Aquel día, en casa de nuestros amigos, al verte, una trémula nube envolvió mi nuca, la sangre golpeaba mis sienes. No dije una palabra. Tomé un libro que estaba sobre la mesa y comencé a hojearlo ávidamente: sólo después advertí que el libro se titulaba «Balance de las ventas de animales bovinos». Sonreí a tu cara de bestia, sonreíste. Vivir así no era vivir. Desde aquel séptimo piso contemplé la calle pensando cómo sería mi caída, si me tiraba de esa altura.

«De cuántas músicas, de cuántas personas, de cuántos libros tengo que renegar para no compartir mis gustos contigo», pensé. Te miré y a través del vidrio que reverberaba tembló tu cara de piraña como en el fondo del agua. Estás en mí como esas figuras que ocultan otras más importantes en los cuadros, y que se descubren con el tiempo o con los rayos X. Eres un arrepentimiento. Quiero rasparte de la tela de mi vida, con una piedra pómez.

Después de haberte saludado con una inusitada amabilidad te invité a tomar té. Mi plan era el siguiente: pondría una fuerte dosis de veneno en el té, en el momento en que lo sirviera. En el momento en que prepares el té y lo dejes sobre la mesa fingiré un desmayo. No cumpliré mi proyecto. Era infantil. Me pareció más atinado usar ese procedimiento para matar a L., mi amante.

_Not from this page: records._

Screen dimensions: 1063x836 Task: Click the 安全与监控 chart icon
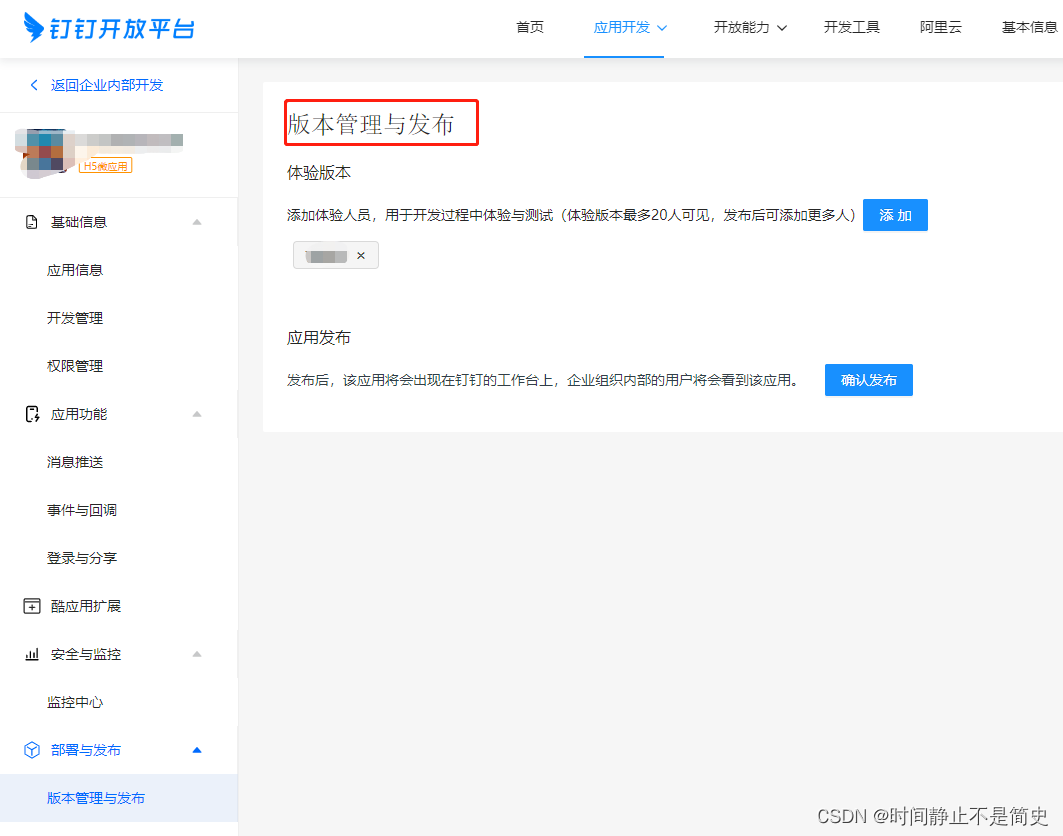tap(30, 653)
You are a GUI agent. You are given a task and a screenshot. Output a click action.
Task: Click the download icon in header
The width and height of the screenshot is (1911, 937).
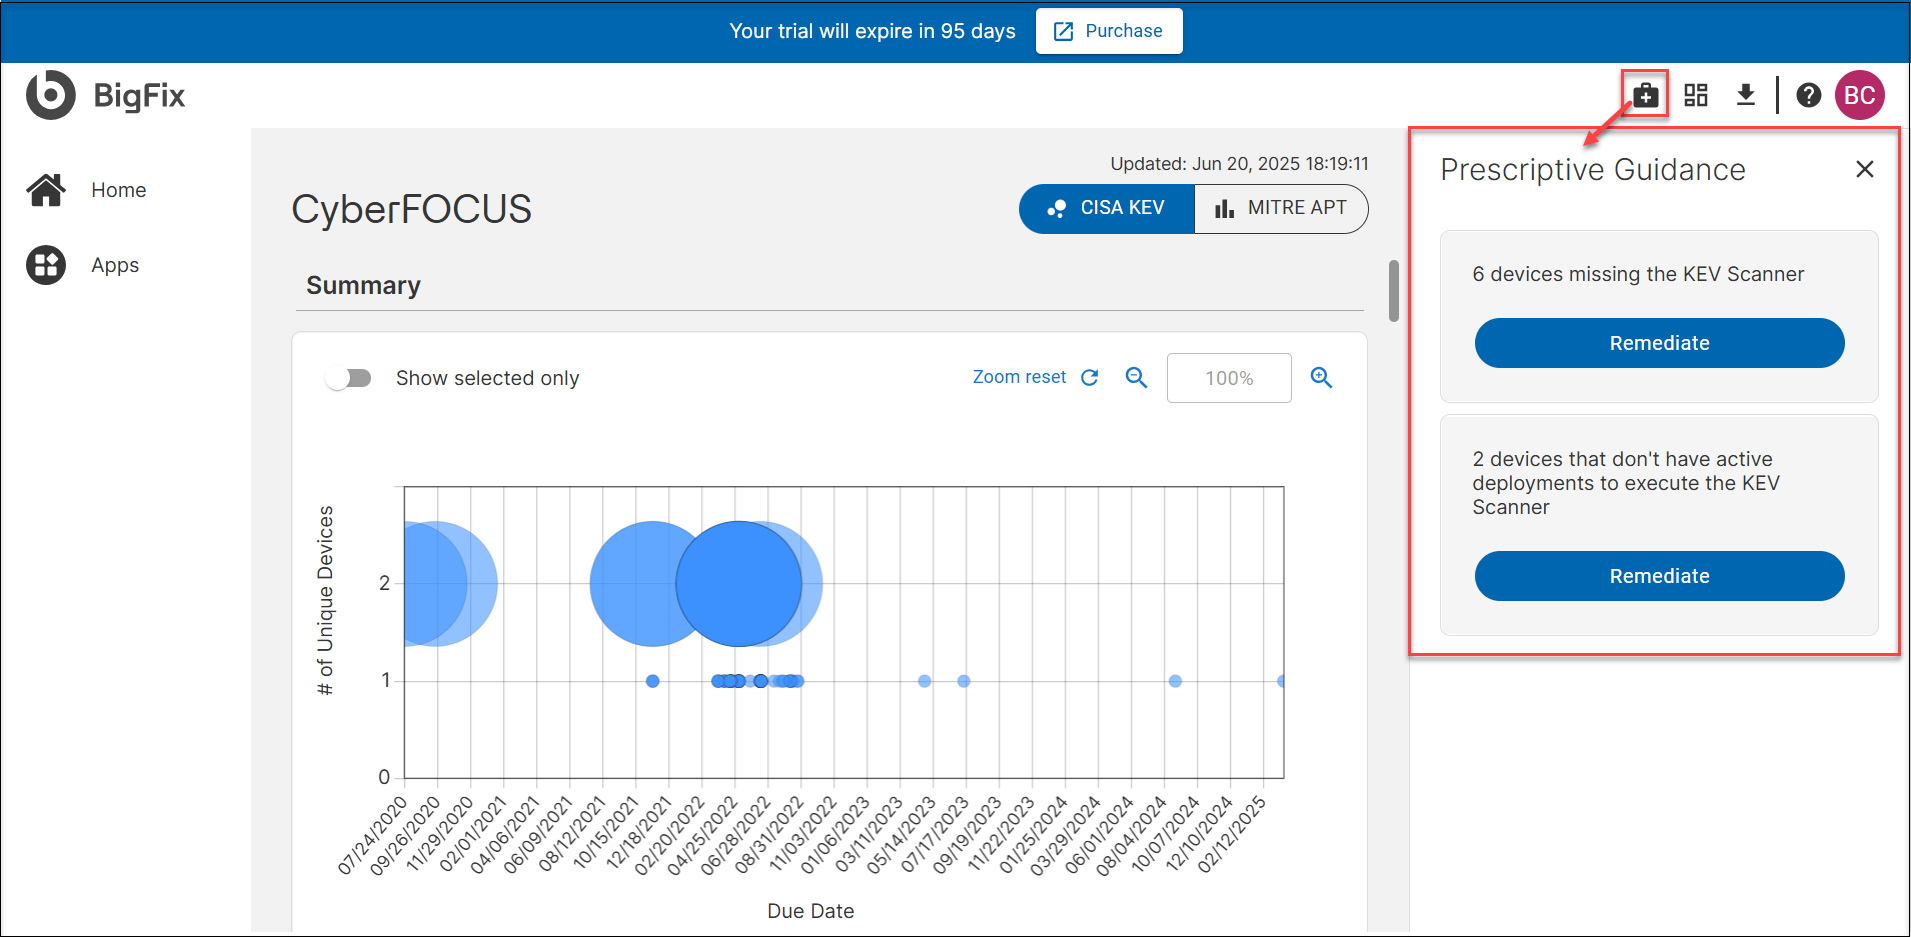tap(1745, 95)
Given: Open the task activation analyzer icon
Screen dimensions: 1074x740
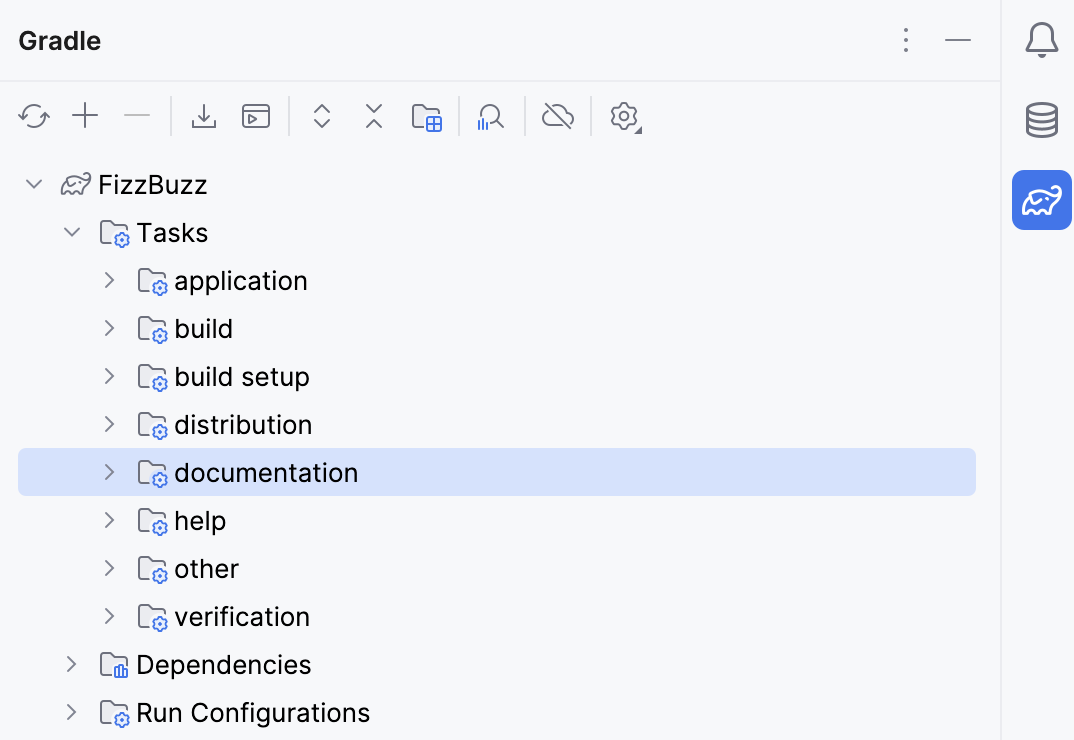Looking at the screenshot, I should pyautogui.click(x=490, y=116).
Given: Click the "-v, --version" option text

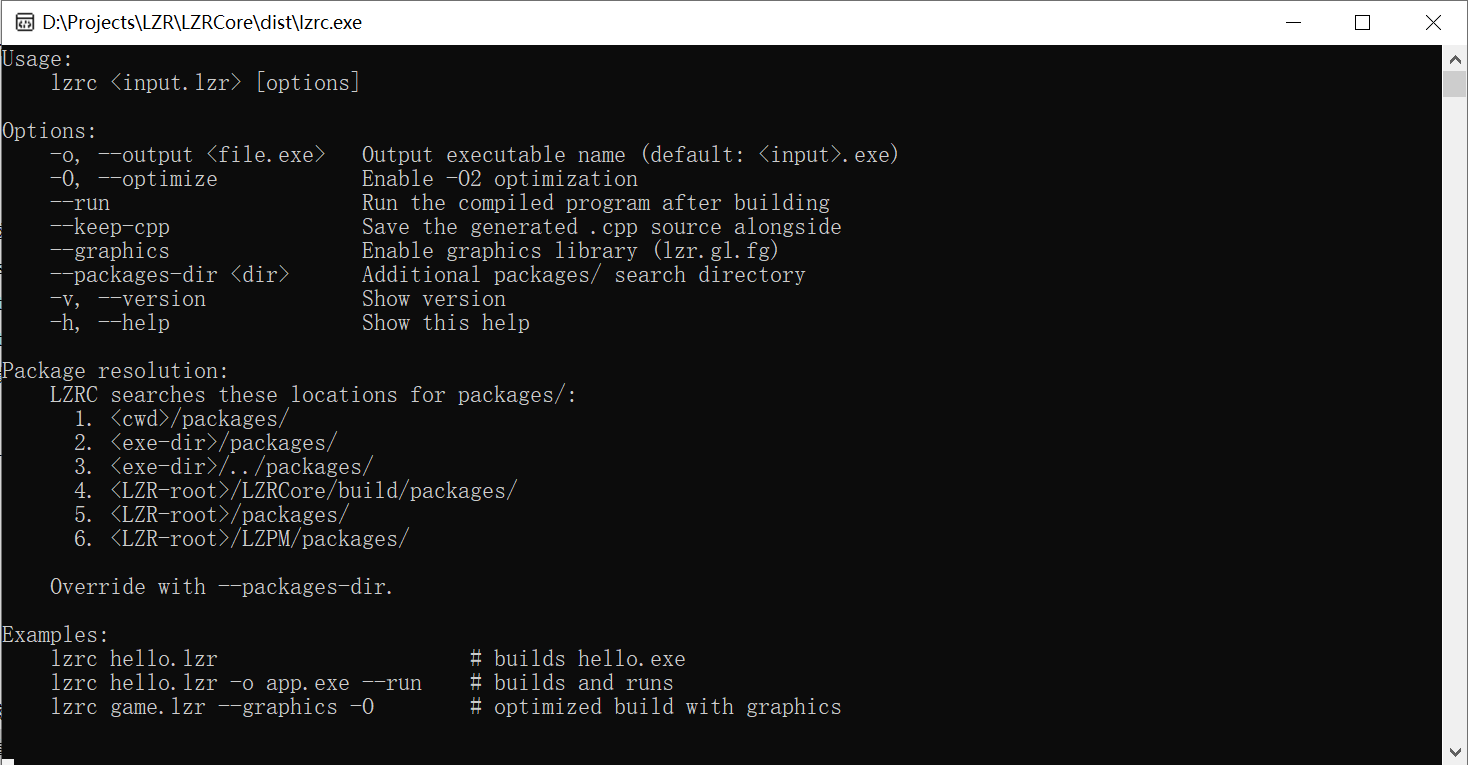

—¿Qué te pasa? —me decía L.— ¿Por qué me hablas de Alba Cristián? Todas las noches me hablas de ella, para atormentarme.

La conversación recaía sobre ti. Le decía de ti las peores cosas que pueden decirse de un ser humano. No sospeché que por primera vez L. se interesaba en tu personalidad, en tu vida, en tu manera de sentir. Con mi complicidad, con mis sospechas, con mi odio construí para ustedes ese edificio de amor tan complicado donde viven alejados de mí por mi culpa.

Quiero que sepas que debes tu felicidad al ser que más te desdeña y aborrece en el mundo. Una vez que ese ser desaparezca, tu dicha concluirá con mi vida y la terminación de esta carta. Entonces te internarás en un jardín semejante al del colegio que era nuestra prisión, un jardín engañoso, cuidado por dos estatuas, que tienen dos globos de luz en las manos, para alumbrar tu soledad inextinguible.